By Carrie Decker, ND
Founder and Medical Director,
Dr. Decker reports no financial relationships relevant to this field of study.
- The study investigated the effect of curcuminoid (and piperine) supplementation on inflammation and oxidative stress parameters in individuals with metabolic syndrome.
- A significant reduction from baseline was observed in C-reactive protein (CRP), malondialdehyde (MDA), fasting blood glucose, and hemoglobin A1C in individuals supplemented with curcuminoids, and a significant increase in superoxide dismutase (SOD) activity was seen.
- Serum CRP and MDA concentrations were significantly decreased while SOD activity was significantly improved in the curcuminoid group compared to the control.

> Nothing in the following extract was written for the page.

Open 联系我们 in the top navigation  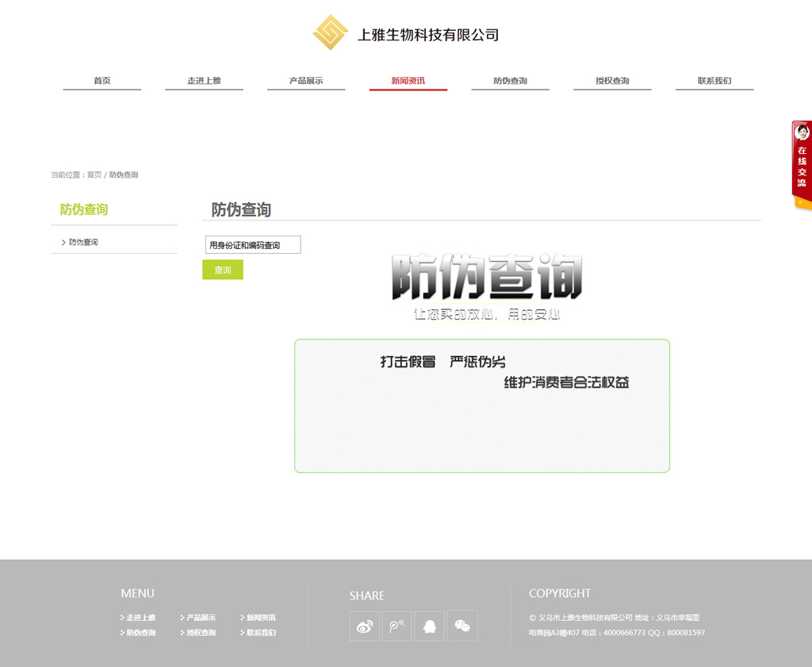pyautogui.click(x=714, y=81)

- Meta-analysis of eight additional randomized placebo-controlled trials found a significant reduction in serum CRP concentration after supplementation with curcuminoids.
SYNOPSIS: Bioavailable cucuminoids were found to reduce oxidative stress and inflammation in individuals diagnosed with metabolic syndrome. Superoxide dismutase activity, malondialdehyde, and C-reactive protein (CRP) concentration were each significantly improved after short-term (8 weeks) of supplementation with curcuminoids. Meta-analysis of eight other studies investigating the impact of curcuminoids on various health parameters, including serum CRP concentration, also found a significant reduction of CRP with curcuminoid supplementation.
SOURCE: Panahi Y, et al. Antioxidant and anti-inflammatory effects of curcuminoid-piperine combination in subjects with metabolic syndrome: A randomized controlled trial and an updated meta-analysis. Clin Nutr 2015; Jan 7 [Epub ahead of print].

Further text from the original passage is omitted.